## WHAT YOU SHOULD DO:
Look through the lines below, find those with the word "will", and copy them.

START PROVIDED MATERIAL

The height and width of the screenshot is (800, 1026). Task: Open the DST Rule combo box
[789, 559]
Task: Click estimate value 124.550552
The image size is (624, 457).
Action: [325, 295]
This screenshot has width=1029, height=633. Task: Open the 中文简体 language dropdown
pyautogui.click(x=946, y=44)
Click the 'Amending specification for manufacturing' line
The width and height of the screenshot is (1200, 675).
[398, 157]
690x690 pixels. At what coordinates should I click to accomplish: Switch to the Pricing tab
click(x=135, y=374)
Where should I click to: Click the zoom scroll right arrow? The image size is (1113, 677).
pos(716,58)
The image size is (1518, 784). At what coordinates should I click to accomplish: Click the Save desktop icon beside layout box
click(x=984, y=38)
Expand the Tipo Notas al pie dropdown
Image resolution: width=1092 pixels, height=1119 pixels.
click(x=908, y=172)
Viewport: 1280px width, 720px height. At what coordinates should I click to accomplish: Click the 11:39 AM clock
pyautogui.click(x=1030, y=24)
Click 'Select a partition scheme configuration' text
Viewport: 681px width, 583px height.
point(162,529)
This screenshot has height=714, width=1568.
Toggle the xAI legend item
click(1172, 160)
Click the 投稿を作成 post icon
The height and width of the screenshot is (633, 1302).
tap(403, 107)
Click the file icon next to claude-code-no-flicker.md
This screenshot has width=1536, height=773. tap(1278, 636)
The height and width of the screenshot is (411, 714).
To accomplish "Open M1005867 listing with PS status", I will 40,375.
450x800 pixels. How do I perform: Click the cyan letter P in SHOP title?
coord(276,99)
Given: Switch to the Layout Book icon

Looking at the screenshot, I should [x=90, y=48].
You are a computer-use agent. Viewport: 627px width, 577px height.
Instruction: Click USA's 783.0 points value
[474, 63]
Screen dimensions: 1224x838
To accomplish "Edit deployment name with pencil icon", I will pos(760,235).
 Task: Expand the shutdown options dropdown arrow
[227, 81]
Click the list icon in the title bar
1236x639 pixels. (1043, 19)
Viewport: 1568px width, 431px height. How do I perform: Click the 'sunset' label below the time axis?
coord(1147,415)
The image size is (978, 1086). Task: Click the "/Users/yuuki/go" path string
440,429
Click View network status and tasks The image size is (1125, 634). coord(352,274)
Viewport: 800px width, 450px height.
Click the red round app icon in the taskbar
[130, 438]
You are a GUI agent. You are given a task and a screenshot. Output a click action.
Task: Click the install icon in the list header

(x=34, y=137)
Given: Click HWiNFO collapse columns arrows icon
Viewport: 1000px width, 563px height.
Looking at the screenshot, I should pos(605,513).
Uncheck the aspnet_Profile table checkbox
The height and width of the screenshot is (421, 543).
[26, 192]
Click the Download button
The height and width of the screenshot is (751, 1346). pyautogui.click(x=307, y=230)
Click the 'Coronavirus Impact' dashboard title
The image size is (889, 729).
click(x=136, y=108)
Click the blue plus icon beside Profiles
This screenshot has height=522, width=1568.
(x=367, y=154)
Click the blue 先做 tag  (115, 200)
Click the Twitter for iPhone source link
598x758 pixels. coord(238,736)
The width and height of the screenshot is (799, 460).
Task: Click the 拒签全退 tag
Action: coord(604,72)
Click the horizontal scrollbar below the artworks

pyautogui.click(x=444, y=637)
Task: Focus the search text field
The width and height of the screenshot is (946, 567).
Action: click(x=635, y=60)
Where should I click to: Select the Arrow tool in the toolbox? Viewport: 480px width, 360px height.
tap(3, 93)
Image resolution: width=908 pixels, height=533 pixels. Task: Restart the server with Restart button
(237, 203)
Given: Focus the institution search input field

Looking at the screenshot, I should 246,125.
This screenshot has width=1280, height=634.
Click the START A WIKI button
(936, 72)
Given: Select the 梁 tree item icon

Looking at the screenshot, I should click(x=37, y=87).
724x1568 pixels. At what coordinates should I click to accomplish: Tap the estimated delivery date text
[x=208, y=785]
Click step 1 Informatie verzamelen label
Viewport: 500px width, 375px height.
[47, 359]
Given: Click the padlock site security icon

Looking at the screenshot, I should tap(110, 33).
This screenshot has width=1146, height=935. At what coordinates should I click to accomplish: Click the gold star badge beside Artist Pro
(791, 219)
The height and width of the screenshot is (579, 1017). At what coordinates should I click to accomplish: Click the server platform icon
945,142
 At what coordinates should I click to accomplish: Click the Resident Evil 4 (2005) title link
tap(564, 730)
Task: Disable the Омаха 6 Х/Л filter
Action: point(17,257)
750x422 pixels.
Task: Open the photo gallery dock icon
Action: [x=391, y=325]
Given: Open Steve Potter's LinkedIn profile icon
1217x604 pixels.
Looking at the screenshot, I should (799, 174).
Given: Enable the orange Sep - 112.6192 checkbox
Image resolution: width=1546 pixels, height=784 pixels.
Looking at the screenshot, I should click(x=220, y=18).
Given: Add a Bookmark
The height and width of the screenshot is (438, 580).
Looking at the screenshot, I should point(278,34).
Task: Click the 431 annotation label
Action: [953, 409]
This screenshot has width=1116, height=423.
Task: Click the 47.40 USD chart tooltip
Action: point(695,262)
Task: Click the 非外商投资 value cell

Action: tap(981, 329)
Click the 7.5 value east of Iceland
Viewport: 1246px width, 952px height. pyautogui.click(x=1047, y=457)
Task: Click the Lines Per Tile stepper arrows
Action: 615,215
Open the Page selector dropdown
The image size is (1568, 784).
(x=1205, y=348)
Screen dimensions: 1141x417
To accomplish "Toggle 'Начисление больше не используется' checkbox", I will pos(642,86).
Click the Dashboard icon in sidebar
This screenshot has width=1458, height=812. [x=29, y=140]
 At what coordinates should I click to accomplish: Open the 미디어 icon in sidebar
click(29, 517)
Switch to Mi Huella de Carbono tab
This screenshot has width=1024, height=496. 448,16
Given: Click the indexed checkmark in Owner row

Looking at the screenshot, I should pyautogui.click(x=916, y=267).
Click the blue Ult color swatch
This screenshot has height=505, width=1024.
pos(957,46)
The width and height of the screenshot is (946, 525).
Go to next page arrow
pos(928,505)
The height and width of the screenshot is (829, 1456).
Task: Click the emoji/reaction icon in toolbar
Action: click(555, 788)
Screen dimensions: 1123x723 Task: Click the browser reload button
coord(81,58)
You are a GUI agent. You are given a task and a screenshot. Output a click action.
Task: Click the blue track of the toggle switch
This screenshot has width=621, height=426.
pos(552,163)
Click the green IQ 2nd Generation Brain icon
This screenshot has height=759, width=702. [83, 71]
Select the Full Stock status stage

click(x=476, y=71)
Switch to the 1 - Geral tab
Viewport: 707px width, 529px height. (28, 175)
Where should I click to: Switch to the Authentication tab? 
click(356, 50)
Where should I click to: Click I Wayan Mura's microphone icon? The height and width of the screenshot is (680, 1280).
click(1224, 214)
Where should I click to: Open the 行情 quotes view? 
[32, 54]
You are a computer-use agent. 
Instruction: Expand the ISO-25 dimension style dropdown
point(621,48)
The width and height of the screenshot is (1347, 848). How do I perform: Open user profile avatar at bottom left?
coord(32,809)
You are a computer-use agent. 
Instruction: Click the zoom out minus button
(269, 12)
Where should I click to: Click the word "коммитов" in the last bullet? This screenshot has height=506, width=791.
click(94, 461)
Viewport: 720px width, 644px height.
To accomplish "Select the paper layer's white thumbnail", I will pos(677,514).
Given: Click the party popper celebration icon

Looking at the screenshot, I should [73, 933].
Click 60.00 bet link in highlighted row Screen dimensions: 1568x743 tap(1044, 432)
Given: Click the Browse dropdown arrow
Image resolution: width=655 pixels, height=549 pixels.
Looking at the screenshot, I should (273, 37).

END PROVIDED MATERIAL

## ANSWER SECTION:
To accomplish "Open M1005867 listing with PS status", I will 40,375.
To accomplish "Edit deployment name with pencil icon", I will pos(760,235).
To accomplish "Toggle 'Начисление больше не используется' checkbox", I will pos(642,86).
To accomplish "Select the paper layer's white thumbnail", I will pos(677,514).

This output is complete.